To quote him in part and with some alterations for less cold-hearted readability: “Reverend Fathers and my dear compatriots.….. The principal aim of your mission….[is] not to teach niggers about God….They have their Mundi, Mungu, Diakomba….they know that killing, stealing, [etc]…..are bad. Your essential role is to facilitate the task of administrators and industrialists.”

And thus the king bid the missionaries to go and inculcate into “these black savages” these maxims from the word of God that seemed to have been written with his aim in mind: “Blessed are the poor in spirit, for theirs is the kingdom of heaven. It is easier for a camel to go through the eye of a needle than for someone who is rich to enter the kingdom of God. Blessed are those who mourn, because it is they who will be comforted.”

The crux of it all: make the colonized “natives” submit to every whim of this kingdom; make them subservient to you and to wish nothing of the riches that abound in their continent.

And, with the future in his sights: “Your actions must essentially be brought to bear on the youth that they may never think of revolt.”

The evil-intentioned king may not have had Rwanda in mind when he thus poured his venom. But after World War I and the defeat of the Germans that had ‘acquired’ us at the infamous Berlin Conference, the misfortune fell upon our society to become his kingdom’s “protectorate”.

The “protection” totally tore up the fabric that bonded together our society. The moment the colonialist managed to debase the values that webbed together Rwandans, with the help of his gun and Bible (per king’s instructions), the success of his divide-and-rule crusade was a fait-accompli – in fact, in our case it was ‘divide-and-ruin’.

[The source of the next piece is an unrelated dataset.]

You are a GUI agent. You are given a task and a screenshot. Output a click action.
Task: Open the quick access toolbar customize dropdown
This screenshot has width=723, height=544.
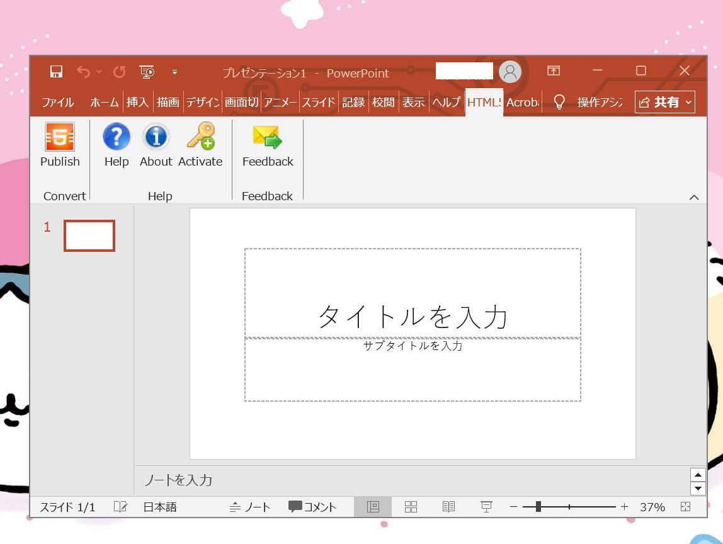[174, 72]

As a little example of their devious tricks, the colonial chiefs used to summon their appointed Rwandan assistant and subject him to, say, eight strokes of the cane (kiboko) for any number of reasons, like failure by he and his charges to plant coffee. From there, the assistant was ordered to go and similarly torture his charges (hundreds), the trick being that none of the charges would be convinced that the order was from the colonialist.

It was thus and in many worse ways that Rwandans lost their values. Now belonging to one clan (Abasinga, for instance), blood brotherhood (kunywana), neighbourliness (gutura ku gasozi kamwe), sharing their Imana y’u Rwanda, etc, meant nothing. To many a young Rwandan schooled in new colonial values, their society’s values were rendered obsolete.

The near-harmonious existence before colonialism, little distortions and imperfections, as in any other society, notwithstanding, became nil and the chant was up for this “évolué”, native who had evolved into a new Rwandan, to partner with an equally evolved colonialist and “purify” Rwanda. To these elite, there was no Rwanda for Rwandans; Rwanda was for a pure-Aryan-type section of Rwandans and death to the rest!

For these ‘Aryan’ “évolués”, other Rwandans were ‘foreign impurities’.
To cut a very long story short, that’s how, when the call for independence swept over Africa, in Rwanda it paradoxically meant repeated massacres of Rwandans by fellow Rwandans in 1959, ’62, ’63, ’66, ’72, ’90, ‘91 and 1993 that culminated in the Genocide against the Tutsi.

Talking about ‘purity’ and involving oneself in the barbarity of the genocide perpetration, that’s something else, of course, but that was your Rwanda then.

Anyway, to honour the survivors of the horror, we should have the courtesy to be unequivocal about its name, especially when intimately associated with Rwanda.

When we see people passing that hell off as “a genocide in which nearly one million people, the majority of them Tutsi, were slaughtered…” What does it mean; who was targeted? 400,000 Tutsis and 300,000 Hutus?

In this Genocide against the Tutsi that claimed 1.07m, and counting? (There are many victims whose remains, wherever they were buried, have not yet been discovered.)